La Cour relève d’ailleurs que, selon la directive citée plus haut (consid. 4c/cc), l’octroi du RI sous forme d’avances remboursables, dans l’attente de la réalisation d’un immeuble, est accordé à titre exceptionnel durant six mois, période qui peut être renouvelée si l’intéressé parvient à établir qu’il n’a pas été en mesure, pour des motifs sérieux et dûment justifiés, de réaliser l’immeuble pendant ce laps de temps. Le régime dont bénéficie la recourante ne saurait donc s’étendre indéfiniment. La recourante est rendue attentive au fait que si elle n’entreprend pas les démarches nécessaires à la réalisation de l’immeuble dans un délai raisonnable, l’autorité d’application pourrait être amenée à cesser de lui verser le RI (la question de savoir si elle pourrait dans ce cas bénéficier de l.ide d’urgence pouvant demeurer indécise en l’état).

4.

Les considérants qui précèdent conduisent ainsi au rejet du recours, dans la mesure de sa recevabilité, et à la confirmation de la décision attaquée.

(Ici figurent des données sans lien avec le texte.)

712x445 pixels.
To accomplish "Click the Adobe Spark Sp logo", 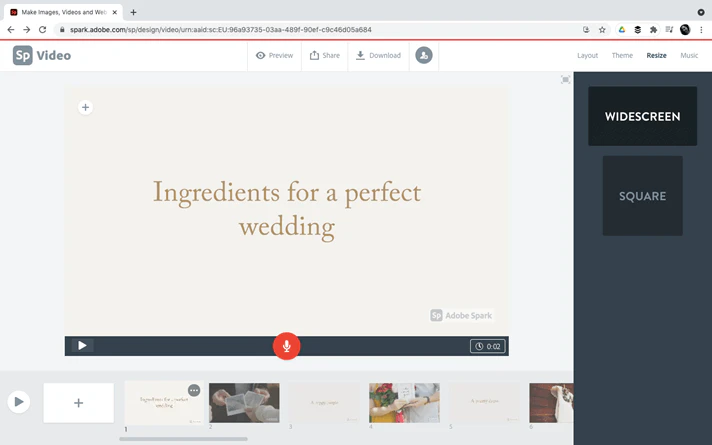I will 23,55.
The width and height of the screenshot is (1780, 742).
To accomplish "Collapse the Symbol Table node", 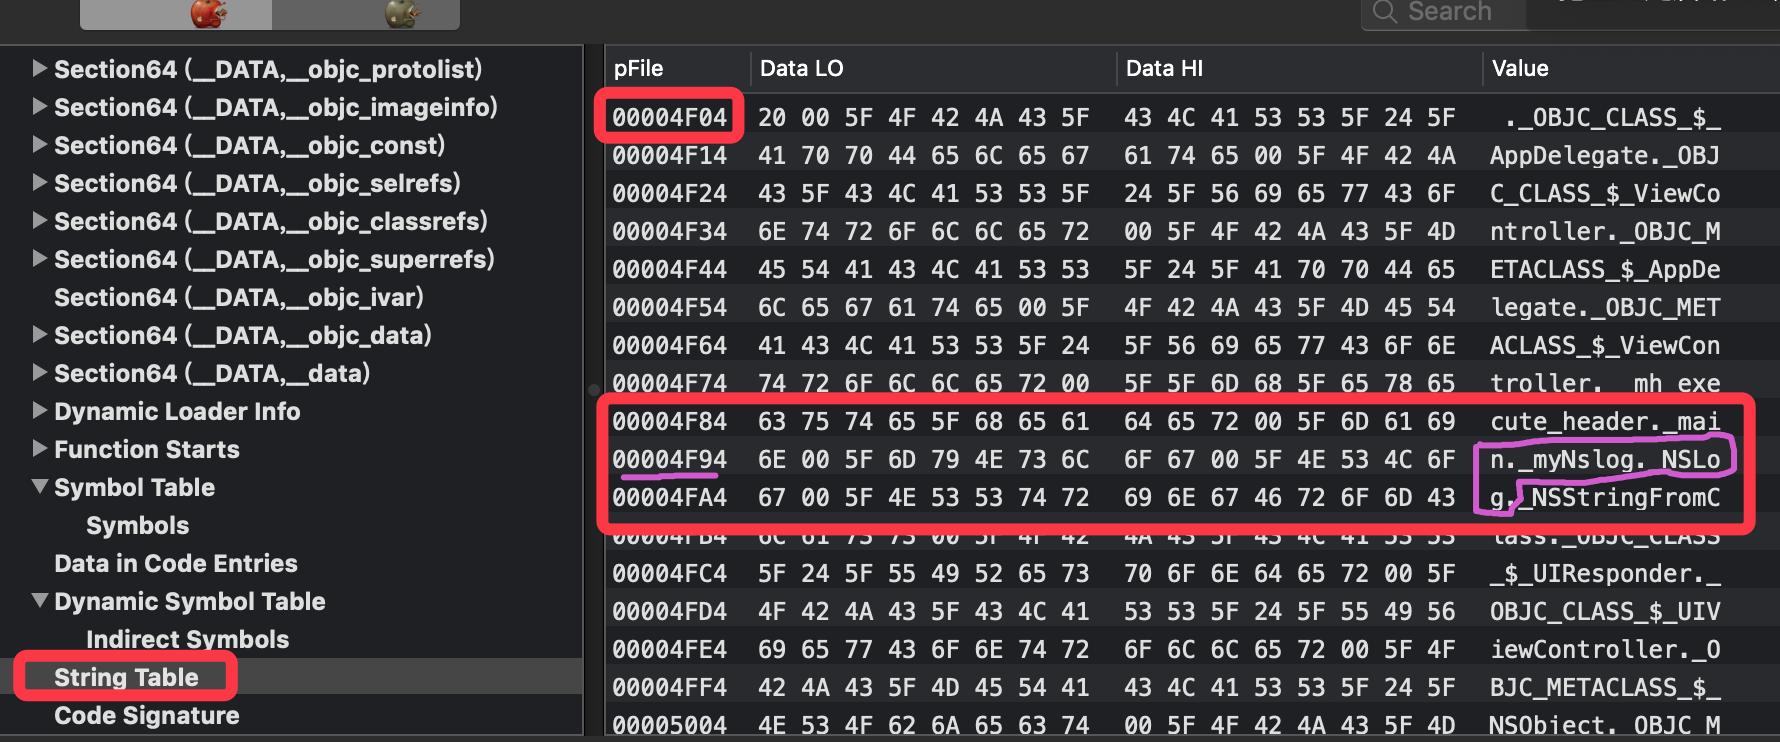I will [x=39, y=487].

Le présent arrêt sera rendu sans frais (cf. art. 49 al. 1, 91, 99 LPA-VD et 4 al. 3 du tarif du 28 avril 2015 des frais judiciaires et des dépens en matière administrative [TFJDA; BLV 173.36.5.1]). Il n'y a pas lieu d'allouer des dépens (art. 55 al. 1, 91 et 99 LPA-VD).

Dispositif

Par ces motifs la Cour de droit administratif et public

du Tribunal cantonal arrête :

I.

Le recours est rejeté, dans la mesure où il est recevable.

II.

La décision sur recours de la Direction générale de la cohésion sociale, du 23 septembre 2025, est confirmée.

III.

Le présent arrêt est rendu sans frais, ni dépens.